Toen Kok zich echter alsnog tot een inhoudelijk debat liet verleiden, bleek pijnlijk waarom hij dat eigenlijk niet zag zitten. Hij en zijn collega-ministers hebben grote moeite concreet te maken wat het betekent dat zij de conclusies van het NIOD over Srebrenica onderschrijven. Kok noch Van Aartsen (Buitenlandse Zaken) noch De Grave (Defensie) kon tijdens hun ellenlange betogen worden betrapt op een zweem van zelfkritiek. De premier is nog steeds van mening dat hij in 1995 alles heeft gedaan wat met de kennis van toen nuttig, nodig en mogelijk was.
Het bracht CDA-leider Balkenende tot de opmerking dat het kabinet de NIOD-conclusies formeel wel onderschrijft, maar er materieel niets mee doet. Het zou volgens hem kunnen verklaren waarom het kabinet niet erg veel zin leek te hebben in een uitgebreid debat. En daar zou Balkenende, gezien het verloop van het debat, wel eens gelijk in kunnen hebben. Premier Kok werd er echter boos van, noemde het „erg misplaatst” en zei „diep gegriefd” te zijn door de opstelling van het CDA.

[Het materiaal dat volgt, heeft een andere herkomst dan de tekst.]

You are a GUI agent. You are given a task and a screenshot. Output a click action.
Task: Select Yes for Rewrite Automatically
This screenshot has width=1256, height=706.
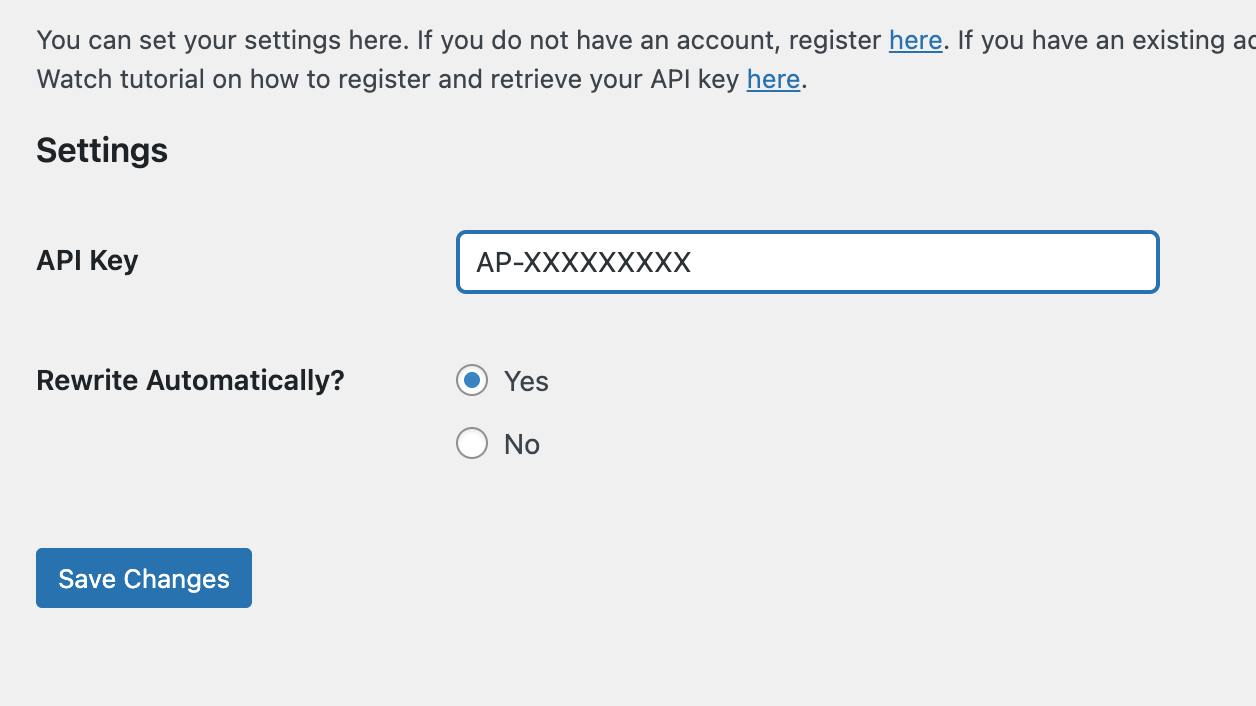(472, 380)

Balkenendes visie wordt echter ondersteund door de duidelijkheid die minister Van Aartsen heeft geboden omtrent zijn mening over de val van het kabinet. Het lijkt nauwelijks denkbaar dat deze bewindsman samen met minister Pronk eenzelfde omvattende kabinetsreactie op het NIOD-rapport zou kunnen onderschrijven. Pronk is van mening dat de Nederlandse politiek heeft gefaald, terwijl dat volgens Van Aartsen de verantwoordelijkheid van de internationale gemeenschap miskent.